5. Haveria uma outra hipótese a ser considerada: estariam, por acaso, as populações do campo se sentindo mais fortalecidas e/ou, supostamente, mais protegidas pelo atual governo de forma a torná-las mais aguerridas e ousadas em suas lutas e reivindicações, e as novas agressões do latifúndio seriam, afinal, uma mera resposta defensiva a essas novas empreitadas sociais desses movimentos? Parece-nos, também nesse caso, não existirem elementos comprobatórios, haja visto que não têm havido mobilizações e ocupações fundiárias de tal envergadura que venham a justificar uma renovada metodologia das populações do campo, num novo e suposto favorável contexto social!
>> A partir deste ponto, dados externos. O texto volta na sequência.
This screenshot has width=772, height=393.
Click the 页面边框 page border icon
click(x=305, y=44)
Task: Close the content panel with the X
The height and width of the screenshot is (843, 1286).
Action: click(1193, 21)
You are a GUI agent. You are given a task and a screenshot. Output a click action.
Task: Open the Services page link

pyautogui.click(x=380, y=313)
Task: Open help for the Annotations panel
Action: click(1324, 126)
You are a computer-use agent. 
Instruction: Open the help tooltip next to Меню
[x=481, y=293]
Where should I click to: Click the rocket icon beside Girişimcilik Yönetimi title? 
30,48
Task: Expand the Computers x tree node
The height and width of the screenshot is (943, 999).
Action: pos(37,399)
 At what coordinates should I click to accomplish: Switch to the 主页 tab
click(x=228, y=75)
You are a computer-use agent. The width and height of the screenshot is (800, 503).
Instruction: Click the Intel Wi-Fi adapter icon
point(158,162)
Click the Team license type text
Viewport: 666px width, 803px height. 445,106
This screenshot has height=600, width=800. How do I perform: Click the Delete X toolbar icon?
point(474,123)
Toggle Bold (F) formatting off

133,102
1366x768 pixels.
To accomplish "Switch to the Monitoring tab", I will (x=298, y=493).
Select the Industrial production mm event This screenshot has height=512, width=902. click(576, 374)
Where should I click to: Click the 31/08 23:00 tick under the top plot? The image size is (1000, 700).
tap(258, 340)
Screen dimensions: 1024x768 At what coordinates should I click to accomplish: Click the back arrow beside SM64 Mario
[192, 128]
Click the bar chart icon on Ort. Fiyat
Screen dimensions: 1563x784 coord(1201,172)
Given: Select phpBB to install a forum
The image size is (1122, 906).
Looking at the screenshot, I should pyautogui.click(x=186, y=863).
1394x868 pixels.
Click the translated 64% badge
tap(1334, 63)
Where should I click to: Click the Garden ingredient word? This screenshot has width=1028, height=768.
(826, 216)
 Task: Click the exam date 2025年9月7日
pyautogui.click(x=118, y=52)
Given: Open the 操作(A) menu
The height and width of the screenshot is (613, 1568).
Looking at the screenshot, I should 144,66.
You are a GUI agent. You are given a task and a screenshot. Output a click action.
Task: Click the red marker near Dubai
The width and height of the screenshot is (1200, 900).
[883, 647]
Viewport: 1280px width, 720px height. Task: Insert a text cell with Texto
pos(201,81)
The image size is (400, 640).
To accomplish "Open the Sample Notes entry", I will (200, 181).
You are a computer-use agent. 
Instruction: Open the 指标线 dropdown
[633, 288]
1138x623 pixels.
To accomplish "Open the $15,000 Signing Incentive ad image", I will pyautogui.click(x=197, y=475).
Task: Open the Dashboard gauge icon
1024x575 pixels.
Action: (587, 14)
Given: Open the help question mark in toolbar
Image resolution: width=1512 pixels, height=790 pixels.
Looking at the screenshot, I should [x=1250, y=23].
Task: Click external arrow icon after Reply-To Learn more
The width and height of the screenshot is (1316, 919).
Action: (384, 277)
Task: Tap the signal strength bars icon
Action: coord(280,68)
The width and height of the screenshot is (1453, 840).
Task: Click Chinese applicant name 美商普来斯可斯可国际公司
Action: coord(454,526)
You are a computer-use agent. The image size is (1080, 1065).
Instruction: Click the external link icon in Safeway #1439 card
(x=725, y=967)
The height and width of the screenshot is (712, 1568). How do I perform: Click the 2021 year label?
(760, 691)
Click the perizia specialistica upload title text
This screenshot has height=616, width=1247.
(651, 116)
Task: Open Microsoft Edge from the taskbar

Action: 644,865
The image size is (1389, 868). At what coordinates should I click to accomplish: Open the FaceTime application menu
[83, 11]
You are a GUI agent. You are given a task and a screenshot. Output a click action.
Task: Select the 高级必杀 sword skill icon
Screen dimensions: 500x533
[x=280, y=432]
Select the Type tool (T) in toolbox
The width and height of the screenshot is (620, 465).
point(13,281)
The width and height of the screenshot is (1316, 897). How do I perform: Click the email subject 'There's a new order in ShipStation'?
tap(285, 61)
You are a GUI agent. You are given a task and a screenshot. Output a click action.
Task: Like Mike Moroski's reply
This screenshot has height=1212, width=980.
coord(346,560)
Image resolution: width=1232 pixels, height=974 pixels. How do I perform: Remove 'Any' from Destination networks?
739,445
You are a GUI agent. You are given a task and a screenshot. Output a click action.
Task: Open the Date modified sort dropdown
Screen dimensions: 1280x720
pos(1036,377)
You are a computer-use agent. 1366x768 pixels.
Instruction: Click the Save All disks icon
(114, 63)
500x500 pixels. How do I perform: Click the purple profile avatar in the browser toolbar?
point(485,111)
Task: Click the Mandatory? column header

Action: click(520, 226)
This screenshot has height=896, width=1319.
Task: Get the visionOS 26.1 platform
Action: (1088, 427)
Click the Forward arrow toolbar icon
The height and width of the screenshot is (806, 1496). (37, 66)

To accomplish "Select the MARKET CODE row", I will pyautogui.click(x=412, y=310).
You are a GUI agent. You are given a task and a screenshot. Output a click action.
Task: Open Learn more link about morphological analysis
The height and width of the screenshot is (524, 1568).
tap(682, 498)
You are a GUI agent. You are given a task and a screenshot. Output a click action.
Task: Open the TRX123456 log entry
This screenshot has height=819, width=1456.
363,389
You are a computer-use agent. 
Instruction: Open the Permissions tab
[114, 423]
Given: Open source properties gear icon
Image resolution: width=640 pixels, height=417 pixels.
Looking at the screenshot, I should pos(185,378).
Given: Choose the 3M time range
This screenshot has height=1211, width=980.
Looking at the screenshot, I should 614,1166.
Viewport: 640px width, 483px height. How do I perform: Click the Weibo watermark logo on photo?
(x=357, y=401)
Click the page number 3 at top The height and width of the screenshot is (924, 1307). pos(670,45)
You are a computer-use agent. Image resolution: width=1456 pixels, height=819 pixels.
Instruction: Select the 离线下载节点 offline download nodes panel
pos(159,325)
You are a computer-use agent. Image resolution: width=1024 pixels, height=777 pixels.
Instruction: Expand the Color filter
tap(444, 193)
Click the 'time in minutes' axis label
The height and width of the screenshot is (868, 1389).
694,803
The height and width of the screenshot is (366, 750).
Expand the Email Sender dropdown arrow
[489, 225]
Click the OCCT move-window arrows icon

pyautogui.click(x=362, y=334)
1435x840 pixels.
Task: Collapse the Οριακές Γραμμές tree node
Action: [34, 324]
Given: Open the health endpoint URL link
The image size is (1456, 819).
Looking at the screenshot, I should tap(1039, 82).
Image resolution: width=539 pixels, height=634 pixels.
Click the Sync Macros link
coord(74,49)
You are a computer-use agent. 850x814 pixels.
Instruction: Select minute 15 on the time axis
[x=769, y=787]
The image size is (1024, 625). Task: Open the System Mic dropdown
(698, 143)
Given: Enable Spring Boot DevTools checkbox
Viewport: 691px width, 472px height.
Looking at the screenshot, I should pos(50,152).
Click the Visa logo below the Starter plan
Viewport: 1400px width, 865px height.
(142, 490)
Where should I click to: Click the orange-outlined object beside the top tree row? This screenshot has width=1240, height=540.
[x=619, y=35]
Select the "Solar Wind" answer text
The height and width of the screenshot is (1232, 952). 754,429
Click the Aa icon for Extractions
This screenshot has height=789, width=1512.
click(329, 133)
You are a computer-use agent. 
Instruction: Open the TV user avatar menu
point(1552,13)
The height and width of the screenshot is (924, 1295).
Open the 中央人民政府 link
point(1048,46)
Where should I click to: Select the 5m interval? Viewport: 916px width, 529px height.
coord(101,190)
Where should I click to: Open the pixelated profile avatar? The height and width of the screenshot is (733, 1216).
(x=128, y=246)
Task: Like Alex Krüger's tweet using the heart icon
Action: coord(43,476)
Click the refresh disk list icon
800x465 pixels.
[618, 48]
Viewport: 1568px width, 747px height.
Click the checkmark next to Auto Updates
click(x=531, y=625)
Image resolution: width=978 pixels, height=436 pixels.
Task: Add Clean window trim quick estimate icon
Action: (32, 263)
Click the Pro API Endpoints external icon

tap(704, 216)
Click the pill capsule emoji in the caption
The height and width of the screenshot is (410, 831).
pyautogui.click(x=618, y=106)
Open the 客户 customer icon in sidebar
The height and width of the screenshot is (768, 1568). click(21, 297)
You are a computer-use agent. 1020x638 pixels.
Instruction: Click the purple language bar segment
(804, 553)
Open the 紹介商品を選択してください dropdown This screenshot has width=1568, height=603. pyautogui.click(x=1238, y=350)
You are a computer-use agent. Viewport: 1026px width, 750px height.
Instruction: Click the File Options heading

6. Dito isso, não há como negar que existe um conjunto de razões para tentar compreender esse novo ‘surto violento’, mas destacaríamos dois elementos centrais explicativos: a. A permanência e/ou consolidação da utilização da violência e da agressão como um elemento residual, inercial daquela violência institucional/doutrinária que se tem fortalecido sobremaneira ao longo do governo anterior e que encontra agora, num governo supostamente garantista e democrático, a sua ‘atroz e insana legitimidade’. Isto não significa que essas ações estariam tentando desestabilizar o atual governo, mas, talvez, enviando um recado segundo o qual ‘aquela violência’ não vai parar com a mudança de governo. b. O segundo elemento de caráter macro sistêmico nos leva a acreditar que o próprio ‘estado’ é na sua essência uma macro instituição de cunho oligárquico, elitista, pseudo-legalista, protetor da concentração de terras e de riquezas, e que incorpora a ‘violência legítima’ ou não contra ‘pessoas e direitos formais’ como meio para se perpetuar com essa configuração de forma legítima. Dito de outra forma, polícia formal e polícia informal (milicianos), por exemplo, seriam constitutivas e funcionais ao próprio estado. Difícil, por exemplo, não reconhecer que o judiciário na sua estrutura essencial estaria agindo de forma política pró-estado, deixando de lado os princípios da impessoalidade e da imparcialidade e da reta hermenêutica do corpo legal. Com isso não se quer negar a atuação de ‘bons juízes e promotores’ e até de defensores sociais de direitos, mas a sua atuação é anulada quase sempre pelo ‘núcleo duro’ da macroestrutura legal que é tutelada e monitorada pelo próprio estado. Há ainda saídas possíveis e realistas diante de uma compacta camisa-de-força sistêmica e estruturante que tem o próprio estado como responsável?